Читать книгу Transporters and Drug-Metabolizing Enzymes in Drug Toxicity - Albert P. Li - Страница 90

Troglitazone (2,4‐thiazolidinedione) was the first peroxisome proliferator‐activated receptor (PPAR) antagonist insulin sensitizer developed for the treatment of type 2 diabetes. It received FDA approval for marketing in 1997, and was withdrawn from the market in 2000 after reports of at least 12 cases of severe liver injuries [209], leading to deaths or a need for liver transplantation [209–211]. Troglitazone was one of the first drugs associated with idiosyncratic hepatotoxicity [212] generally classified as drugs with severe hepatotoxicity at a low incidence than cannot be readily detected in regulatory clinical trials. The reported incidences are 14 [213] and 19 [214] per 100 000 patients.

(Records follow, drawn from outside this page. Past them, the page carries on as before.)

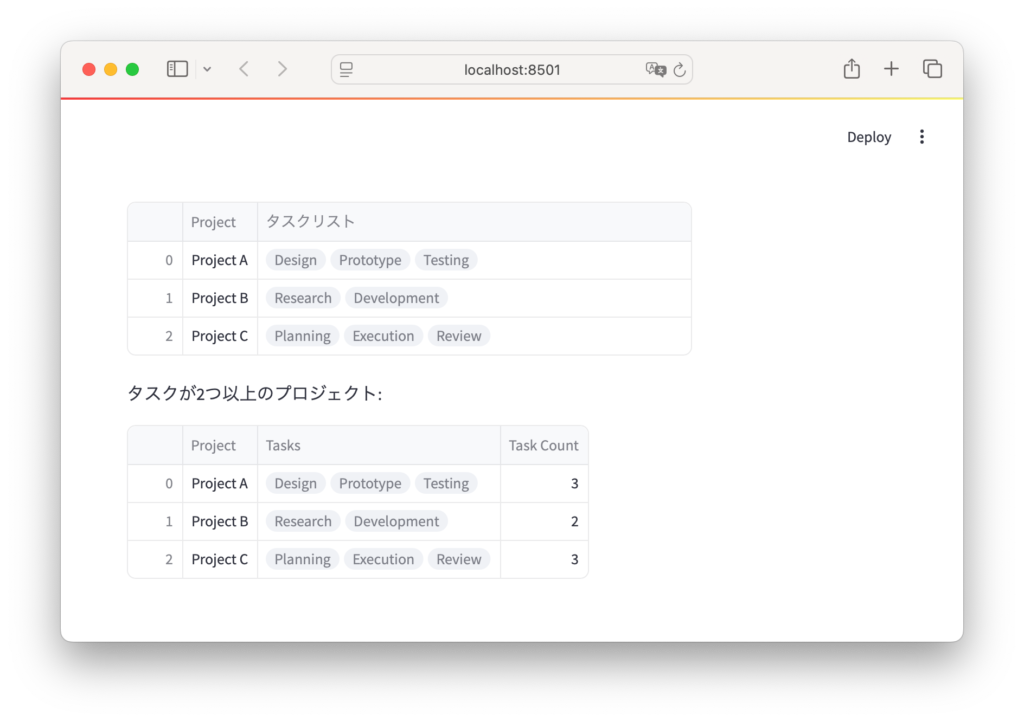
Task: Select the Project A cell in first table
Action: (220, 260)
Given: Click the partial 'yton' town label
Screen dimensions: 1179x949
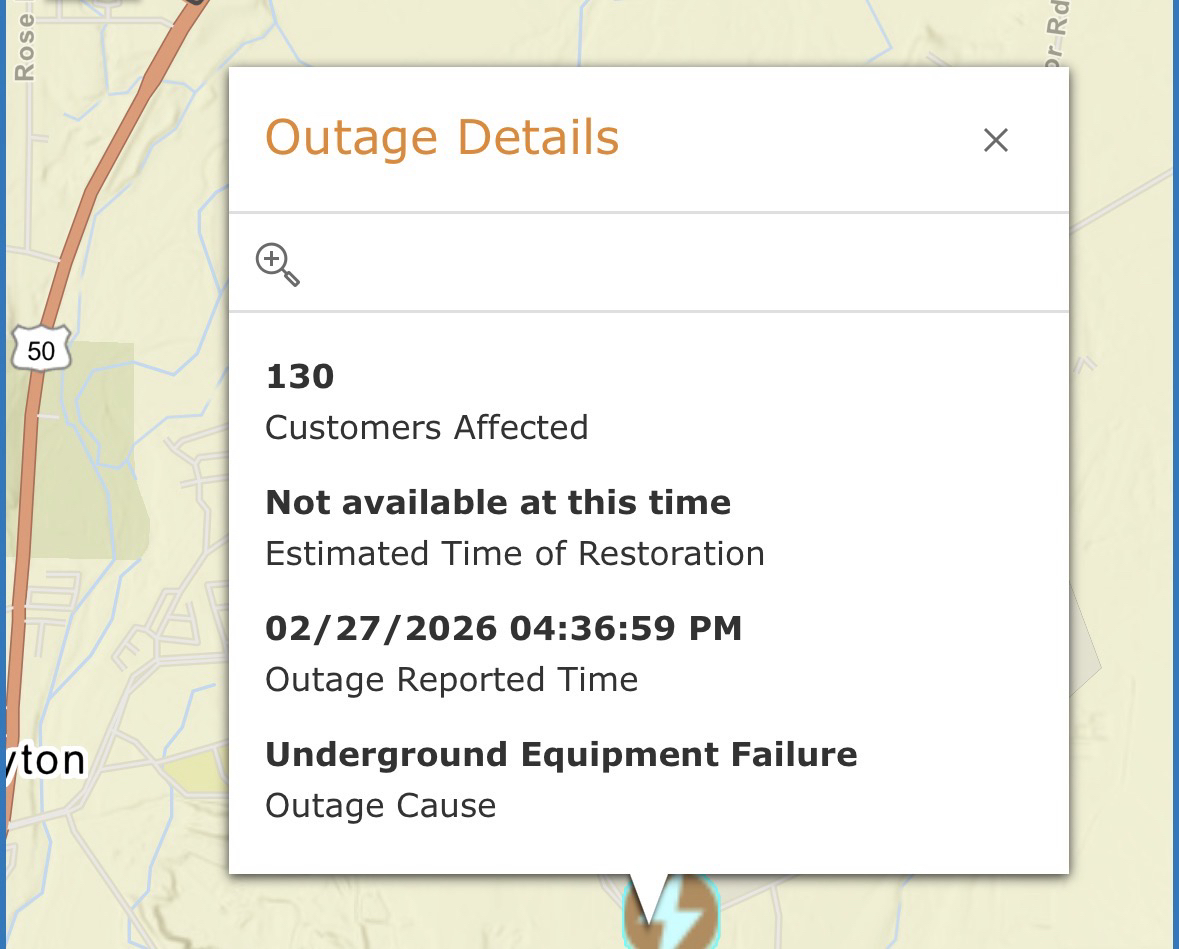Looking at the screenshot, I should (45, 761).
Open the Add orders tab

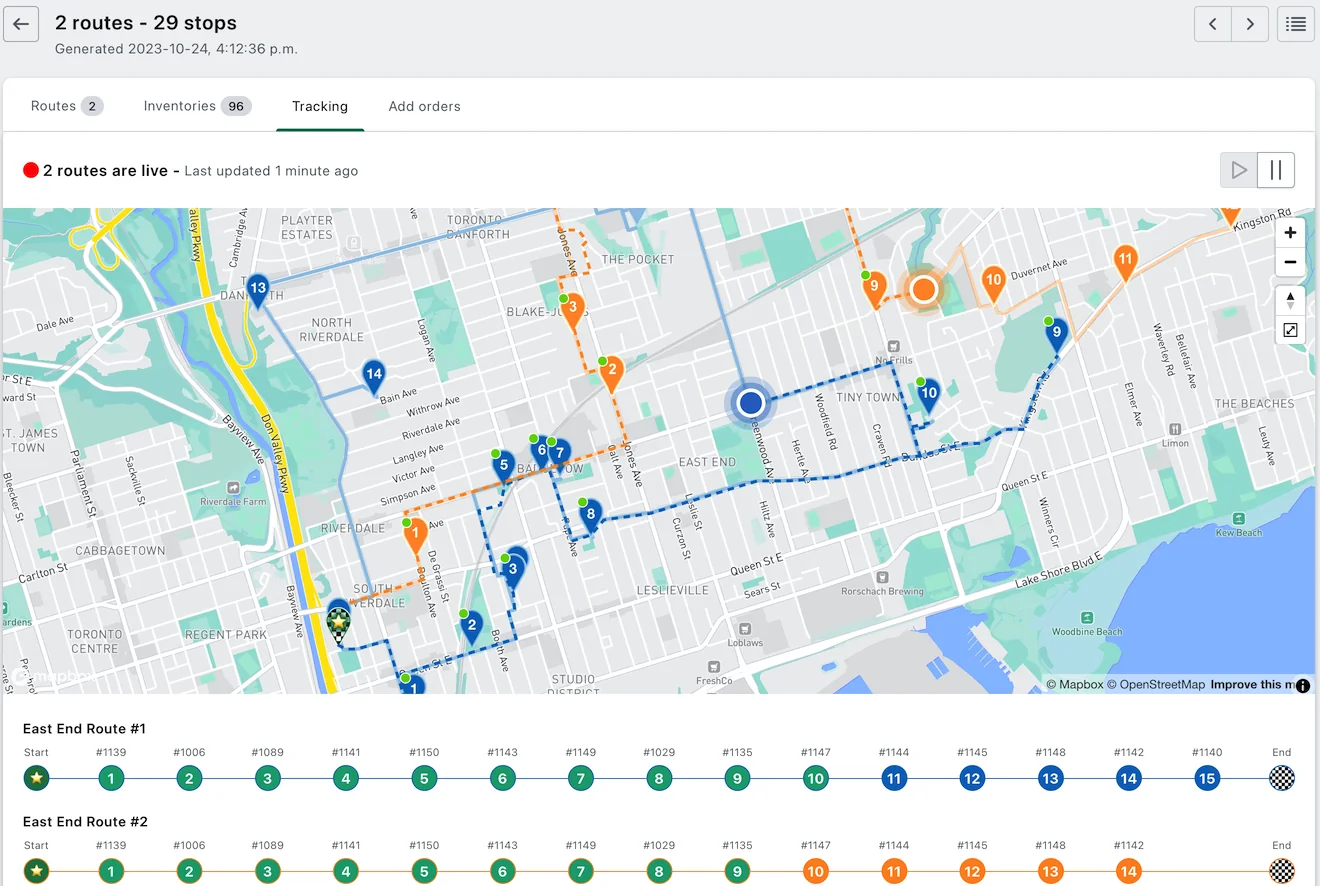click(x=425, y=106)
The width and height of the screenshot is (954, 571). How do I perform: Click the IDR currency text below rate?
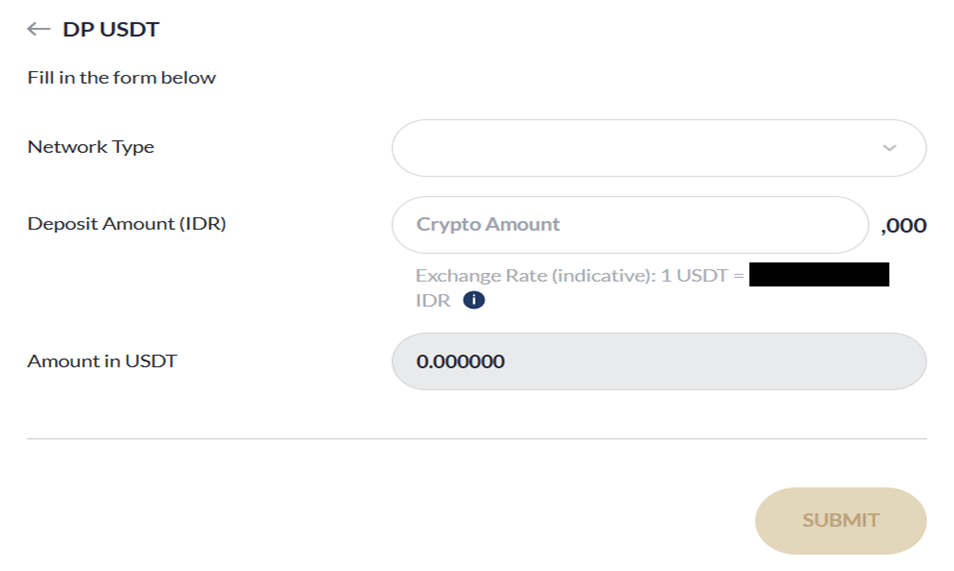tap(433, 301)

Upon introduction of troglitazone to the market in March 1997 to its market withdrawal in March 2000, 83 cases of liver failure were reported with an estimated exposed population of 1.92 million [215]. Signs of troglitazone hepatotoxicity were observed during prospective clinical trials, with 1.9% of the patients exhibiting signs of liver injuries, leading to a recommendation of frequent monitoring of liver enzyme chemistries for the administered patients before the official withdrawal of the drug from the market [209]. Liver enzyme elevation would resolve with or without stoppage of drug administration. Routine monitoring of liver enzymes, however, did not prevent the onset of troglitazone‐induced liver failures [215].